Paul R. Ehrlich (born May 29, 1932, Philadelphia, Pennsylvania, U.S.) is an American biologist and educator who in 1990 shared Sweden’s Crafoord Prize (established in 1980 and awarded by the Royal Swedish Academy of Sciences, to support those areas of science not covered by the Nobel Prizes) with biologist E.O. Wilson.
Ehrlich received early inspiration to study ecology when in his high school years he read William Vogt’s Road to Survival (1948), an early study of the problem of rapid population growth and food production. Ehrlich graduated in zoology from the University of Pennsylvania (B.A., 1953) and took M.A. and Ph.D. degrees from the University of Kansas (1955, 1957). He held a few research positions before accepting (1959) a position at Stanford University, where he became a full professor of biology in 1966 and Bing professor of population studies in 1976; he retired from both posts in 2016.

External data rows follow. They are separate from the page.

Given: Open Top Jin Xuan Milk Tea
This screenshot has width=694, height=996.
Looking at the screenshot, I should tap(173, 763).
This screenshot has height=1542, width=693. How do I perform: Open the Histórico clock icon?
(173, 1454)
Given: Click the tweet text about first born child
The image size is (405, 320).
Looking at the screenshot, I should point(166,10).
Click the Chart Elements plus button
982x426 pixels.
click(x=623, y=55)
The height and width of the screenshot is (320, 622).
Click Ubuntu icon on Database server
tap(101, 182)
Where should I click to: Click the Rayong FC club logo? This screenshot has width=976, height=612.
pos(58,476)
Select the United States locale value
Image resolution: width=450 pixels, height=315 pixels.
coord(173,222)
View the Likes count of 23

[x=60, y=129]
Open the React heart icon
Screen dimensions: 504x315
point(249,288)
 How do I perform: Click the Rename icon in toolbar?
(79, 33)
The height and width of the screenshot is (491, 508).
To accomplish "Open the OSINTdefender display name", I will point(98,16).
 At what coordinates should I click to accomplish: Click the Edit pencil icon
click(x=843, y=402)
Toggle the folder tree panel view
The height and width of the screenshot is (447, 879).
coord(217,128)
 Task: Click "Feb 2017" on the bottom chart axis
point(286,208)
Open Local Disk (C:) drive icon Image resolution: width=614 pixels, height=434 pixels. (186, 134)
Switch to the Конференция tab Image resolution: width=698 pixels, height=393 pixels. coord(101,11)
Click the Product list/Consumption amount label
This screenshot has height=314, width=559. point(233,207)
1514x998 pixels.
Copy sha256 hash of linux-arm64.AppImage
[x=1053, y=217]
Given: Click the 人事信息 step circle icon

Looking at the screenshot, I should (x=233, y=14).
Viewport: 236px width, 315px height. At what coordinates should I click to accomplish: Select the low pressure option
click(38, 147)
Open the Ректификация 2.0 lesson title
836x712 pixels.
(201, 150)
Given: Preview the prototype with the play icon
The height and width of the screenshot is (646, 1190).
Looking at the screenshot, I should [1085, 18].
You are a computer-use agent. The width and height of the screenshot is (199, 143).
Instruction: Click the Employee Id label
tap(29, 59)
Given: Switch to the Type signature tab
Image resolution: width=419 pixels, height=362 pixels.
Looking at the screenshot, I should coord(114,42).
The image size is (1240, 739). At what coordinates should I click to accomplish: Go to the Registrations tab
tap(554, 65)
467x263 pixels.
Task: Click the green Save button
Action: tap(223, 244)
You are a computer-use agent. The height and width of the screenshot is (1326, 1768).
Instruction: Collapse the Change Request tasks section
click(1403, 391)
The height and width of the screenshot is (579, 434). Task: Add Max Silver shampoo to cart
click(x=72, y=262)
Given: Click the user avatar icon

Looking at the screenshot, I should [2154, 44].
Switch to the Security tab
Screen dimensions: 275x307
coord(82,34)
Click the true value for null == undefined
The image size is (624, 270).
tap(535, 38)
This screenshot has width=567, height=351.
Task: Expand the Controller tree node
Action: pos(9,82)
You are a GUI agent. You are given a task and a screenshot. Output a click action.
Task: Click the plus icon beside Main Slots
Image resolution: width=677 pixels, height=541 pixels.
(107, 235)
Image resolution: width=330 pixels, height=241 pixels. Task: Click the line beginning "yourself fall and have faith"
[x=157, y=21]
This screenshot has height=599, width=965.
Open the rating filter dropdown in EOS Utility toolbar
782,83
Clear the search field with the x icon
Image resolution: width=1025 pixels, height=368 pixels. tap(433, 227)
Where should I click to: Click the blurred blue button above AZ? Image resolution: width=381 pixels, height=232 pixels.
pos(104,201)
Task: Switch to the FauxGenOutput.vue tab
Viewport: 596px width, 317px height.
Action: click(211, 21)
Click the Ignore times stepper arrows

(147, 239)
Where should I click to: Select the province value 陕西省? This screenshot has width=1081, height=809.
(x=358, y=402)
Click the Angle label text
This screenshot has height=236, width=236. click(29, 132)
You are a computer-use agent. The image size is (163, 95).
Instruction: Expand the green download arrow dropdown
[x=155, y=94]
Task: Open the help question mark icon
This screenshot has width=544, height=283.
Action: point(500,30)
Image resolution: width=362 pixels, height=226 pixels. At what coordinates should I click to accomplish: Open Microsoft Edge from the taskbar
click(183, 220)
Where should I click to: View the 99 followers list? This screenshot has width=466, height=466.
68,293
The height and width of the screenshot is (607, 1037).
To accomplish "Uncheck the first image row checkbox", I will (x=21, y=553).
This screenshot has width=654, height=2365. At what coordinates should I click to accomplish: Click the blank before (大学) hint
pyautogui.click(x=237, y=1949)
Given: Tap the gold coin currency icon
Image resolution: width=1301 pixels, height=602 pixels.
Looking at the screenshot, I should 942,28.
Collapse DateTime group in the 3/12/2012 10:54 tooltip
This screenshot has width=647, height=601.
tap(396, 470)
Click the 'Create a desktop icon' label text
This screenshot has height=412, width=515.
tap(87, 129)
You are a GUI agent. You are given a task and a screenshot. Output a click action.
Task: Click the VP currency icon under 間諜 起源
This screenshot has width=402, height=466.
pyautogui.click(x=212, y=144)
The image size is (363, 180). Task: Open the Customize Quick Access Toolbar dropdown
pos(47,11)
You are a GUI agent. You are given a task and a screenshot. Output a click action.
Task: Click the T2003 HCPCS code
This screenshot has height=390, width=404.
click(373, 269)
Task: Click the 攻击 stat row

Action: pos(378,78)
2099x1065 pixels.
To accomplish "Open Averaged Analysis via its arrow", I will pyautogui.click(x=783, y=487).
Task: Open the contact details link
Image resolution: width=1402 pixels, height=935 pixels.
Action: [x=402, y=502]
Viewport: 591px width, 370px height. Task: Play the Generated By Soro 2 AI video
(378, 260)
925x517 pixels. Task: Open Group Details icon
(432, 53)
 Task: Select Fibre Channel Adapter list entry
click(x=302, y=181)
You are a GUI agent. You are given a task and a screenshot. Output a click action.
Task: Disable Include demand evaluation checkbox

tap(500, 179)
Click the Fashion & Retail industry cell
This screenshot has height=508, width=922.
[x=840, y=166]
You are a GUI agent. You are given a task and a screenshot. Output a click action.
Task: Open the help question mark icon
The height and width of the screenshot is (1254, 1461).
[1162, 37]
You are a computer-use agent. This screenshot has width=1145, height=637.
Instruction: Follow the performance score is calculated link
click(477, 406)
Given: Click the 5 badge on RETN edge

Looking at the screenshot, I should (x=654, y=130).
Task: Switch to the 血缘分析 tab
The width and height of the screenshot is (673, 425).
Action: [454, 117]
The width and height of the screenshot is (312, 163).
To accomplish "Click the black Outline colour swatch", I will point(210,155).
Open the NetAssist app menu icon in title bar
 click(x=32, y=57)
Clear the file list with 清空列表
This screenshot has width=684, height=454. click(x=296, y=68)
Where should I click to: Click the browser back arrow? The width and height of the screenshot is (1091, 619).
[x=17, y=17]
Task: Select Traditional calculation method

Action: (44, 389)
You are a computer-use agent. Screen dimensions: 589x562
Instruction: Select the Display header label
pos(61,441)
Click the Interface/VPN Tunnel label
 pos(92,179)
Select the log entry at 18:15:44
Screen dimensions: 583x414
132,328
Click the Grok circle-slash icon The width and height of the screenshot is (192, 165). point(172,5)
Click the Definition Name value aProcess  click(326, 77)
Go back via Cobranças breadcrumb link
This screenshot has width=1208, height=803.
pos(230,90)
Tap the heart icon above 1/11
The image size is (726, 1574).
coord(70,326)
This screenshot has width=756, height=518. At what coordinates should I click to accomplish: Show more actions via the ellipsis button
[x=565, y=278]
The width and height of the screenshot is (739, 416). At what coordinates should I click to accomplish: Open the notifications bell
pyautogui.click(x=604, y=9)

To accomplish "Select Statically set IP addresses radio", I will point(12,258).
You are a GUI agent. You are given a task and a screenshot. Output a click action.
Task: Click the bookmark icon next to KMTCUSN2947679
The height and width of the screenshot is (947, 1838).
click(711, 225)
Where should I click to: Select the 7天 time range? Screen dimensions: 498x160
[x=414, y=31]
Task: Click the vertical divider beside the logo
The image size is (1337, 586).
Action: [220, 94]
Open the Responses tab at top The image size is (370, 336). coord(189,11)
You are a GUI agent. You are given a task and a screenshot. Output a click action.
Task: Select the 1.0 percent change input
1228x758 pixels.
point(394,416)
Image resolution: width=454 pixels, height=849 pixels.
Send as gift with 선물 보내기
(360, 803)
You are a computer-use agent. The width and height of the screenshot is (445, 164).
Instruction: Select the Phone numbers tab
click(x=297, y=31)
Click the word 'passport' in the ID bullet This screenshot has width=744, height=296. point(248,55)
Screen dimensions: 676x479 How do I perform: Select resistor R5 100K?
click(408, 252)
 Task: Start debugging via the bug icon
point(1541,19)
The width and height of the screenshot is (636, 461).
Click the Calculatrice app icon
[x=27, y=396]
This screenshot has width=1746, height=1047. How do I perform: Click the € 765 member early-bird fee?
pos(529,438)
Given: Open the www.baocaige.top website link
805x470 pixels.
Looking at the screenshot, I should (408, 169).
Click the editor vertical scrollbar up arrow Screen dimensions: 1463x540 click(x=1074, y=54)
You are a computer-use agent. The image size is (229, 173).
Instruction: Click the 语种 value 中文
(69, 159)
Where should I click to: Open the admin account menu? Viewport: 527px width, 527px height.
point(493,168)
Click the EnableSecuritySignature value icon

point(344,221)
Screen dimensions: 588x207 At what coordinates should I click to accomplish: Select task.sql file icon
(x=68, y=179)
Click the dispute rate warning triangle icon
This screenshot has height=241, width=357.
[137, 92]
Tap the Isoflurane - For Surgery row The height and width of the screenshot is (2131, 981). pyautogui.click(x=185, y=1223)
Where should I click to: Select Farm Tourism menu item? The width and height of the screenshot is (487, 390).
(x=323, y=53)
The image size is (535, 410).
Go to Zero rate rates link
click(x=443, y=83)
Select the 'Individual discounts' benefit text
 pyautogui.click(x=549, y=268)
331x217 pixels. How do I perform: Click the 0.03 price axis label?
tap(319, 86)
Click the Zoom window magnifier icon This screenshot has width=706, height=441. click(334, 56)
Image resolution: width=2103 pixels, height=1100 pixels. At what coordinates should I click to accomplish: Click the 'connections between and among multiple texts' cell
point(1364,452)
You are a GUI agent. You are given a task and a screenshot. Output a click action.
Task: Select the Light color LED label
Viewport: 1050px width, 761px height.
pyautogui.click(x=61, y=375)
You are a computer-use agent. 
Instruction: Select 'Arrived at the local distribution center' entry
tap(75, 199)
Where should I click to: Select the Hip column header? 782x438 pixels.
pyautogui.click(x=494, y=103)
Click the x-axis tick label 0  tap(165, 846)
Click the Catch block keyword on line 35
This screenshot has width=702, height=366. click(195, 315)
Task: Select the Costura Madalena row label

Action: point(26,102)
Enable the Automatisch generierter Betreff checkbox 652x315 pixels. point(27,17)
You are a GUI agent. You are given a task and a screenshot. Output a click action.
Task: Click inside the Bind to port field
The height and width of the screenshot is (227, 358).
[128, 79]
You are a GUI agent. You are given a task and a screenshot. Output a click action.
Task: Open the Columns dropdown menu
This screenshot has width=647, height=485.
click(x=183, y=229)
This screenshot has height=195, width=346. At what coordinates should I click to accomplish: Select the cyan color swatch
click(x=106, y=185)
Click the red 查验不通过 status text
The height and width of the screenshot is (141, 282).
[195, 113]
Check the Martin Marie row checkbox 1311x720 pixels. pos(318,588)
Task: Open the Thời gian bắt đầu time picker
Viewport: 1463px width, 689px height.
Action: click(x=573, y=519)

Though much of his research was done in the field of entomology, Ehrlich’s overriding concern became unchecked population growth. He was concerned that humanity treat Earth as a spaceship with limited resources and a heavily burdened life-support system; otherwise, he feared, “mankind will breed itself into oblivion.” He published a distillation of his many articles and lectures on the subject in The Population Bomb (1968) and wrote hundreds of papers and articles on the subject.